- 3 min read
- Posted on 08.14.08
One element of the state’s laws governing tax increment financing is the requirement that public, which pays the taxes and benefits from the development, gets a chance to speak out about it before a TIF is granted. Yesterday, the City’s Tax Increment Financing Commission set public hearings for three very challenging projects in the City, representing more than $60 million in new development.
4900 Manchester at Kingshighway: This proposed new 50,000 sf warehouse and manufacturing building, to be developed by David and Bob Glarner as an addition to an existing building on the site, will serve as expansion space for Boxes, Inc. and for the St. Louis Science Center. Boxes currently occupies space in the existing building. Boxes will add 50 or so new manufacturing jobs as a part of the expansion, and will maintain its existing location further west on Manchester. The Science Center, recently named one of the Top Ten science centers in the country, currently operates student programs in the existing building. The new Science Center space will be used to warehouse Science Center exhibits for which the Oakland facility no longer has room. (These Science Center programs are pretty important. The City’s broad-based life science industry makes science careers good future prospects for our kids. The programs are like brain bait for the kids.)
Council Plaza: Rick Yackey, in partnership with John Cook of the eponymous School of Business at Saint Louis University, is turning his attention to the low-rise commercial portion of the Council Plaza complex, recently listed on the National Register of Historic Places as an early example of a comprehensive mixed occupancy trade-union-owned development. Yackey and his partner plan to convert this long-neglected building to retail/restaurant and student housing uses. They are working closely with SLU and will add significant site and access enhancements to the property, and make long-needed repairs to the underground parking facility. The parking facility has been in serious need of repairs for some time. The City’s Fire Department no longer uses the roadway over the parking structure to access the buildings at the rear of the complex due to “concerns about the roadway’s structural sufficiency.” Yackey also has the Council Tower high-rise property at the rear of the complex under contract and plans significant improvements to that structure as well, including replacing the missing bricks that have been falling from the east wall mural for several years and stabilizing the bricks that have not yet fallen. The Council Tower property also suffers from a variety of interior issues which Yackey will address. (Kohner Properties has already acquired and rehabilitated the other high-rise structure in the complex.)

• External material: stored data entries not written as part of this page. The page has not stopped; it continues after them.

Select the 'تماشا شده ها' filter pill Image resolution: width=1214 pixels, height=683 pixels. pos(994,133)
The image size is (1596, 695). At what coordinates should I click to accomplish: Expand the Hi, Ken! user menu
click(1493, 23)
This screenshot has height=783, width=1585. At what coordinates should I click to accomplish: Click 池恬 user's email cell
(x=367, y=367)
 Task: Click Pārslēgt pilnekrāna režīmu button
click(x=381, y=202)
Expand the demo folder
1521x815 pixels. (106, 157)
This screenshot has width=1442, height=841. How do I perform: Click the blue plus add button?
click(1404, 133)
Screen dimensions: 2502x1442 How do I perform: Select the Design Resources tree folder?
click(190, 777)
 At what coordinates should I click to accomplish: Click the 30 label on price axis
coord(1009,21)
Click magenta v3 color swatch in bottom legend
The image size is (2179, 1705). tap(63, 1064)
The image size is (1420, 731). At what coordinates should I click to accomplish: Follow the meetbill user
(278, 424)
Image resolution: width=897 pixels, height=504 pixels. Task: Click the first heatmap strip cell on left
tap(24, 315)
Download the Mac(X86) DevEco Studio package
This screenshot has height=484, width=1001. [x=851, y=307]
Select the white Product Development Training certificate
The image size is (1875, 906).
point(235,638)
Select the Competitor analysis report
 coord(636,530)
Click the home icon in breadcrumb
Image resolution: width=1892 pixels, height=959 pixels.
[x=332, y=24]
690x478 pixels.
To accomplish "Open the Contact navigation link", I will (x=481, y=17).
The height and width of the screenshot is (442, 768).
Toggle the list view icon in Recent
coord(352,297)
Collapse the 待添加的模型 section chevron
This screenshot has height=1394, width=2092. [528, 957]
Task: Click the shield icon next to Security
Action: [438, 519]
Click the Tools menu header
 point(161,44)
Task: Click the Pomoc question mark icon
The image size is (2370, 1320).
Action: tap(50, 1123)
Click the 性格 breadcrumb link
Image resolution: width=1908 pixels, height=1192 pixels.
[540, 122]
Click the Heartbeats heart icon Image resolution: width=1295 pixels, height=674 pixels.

Forest Park at Spring: Some of the several McGowan brothers (of Washington Avenue Loft District success) are expanding their efforts west to the property on the northeast corner of Forest Park Boulevard and Spring Avenue. For some months, passersby have watched as the “modern” façade has been removed from the building, revealing its original historic character. The McGowans removed the façade even though they do not yet own the building to enhance its eligibility for listing on the National Register. The building has now been listed. The McGowans plan to develop the property as rental residential loft apartments and retail, and are discussing occupancy of the retail space with one of the City’s successful minority entrepreneurs.
To me, these projects demonstrate that development is continuing in the City even with the slowdown in the national economy.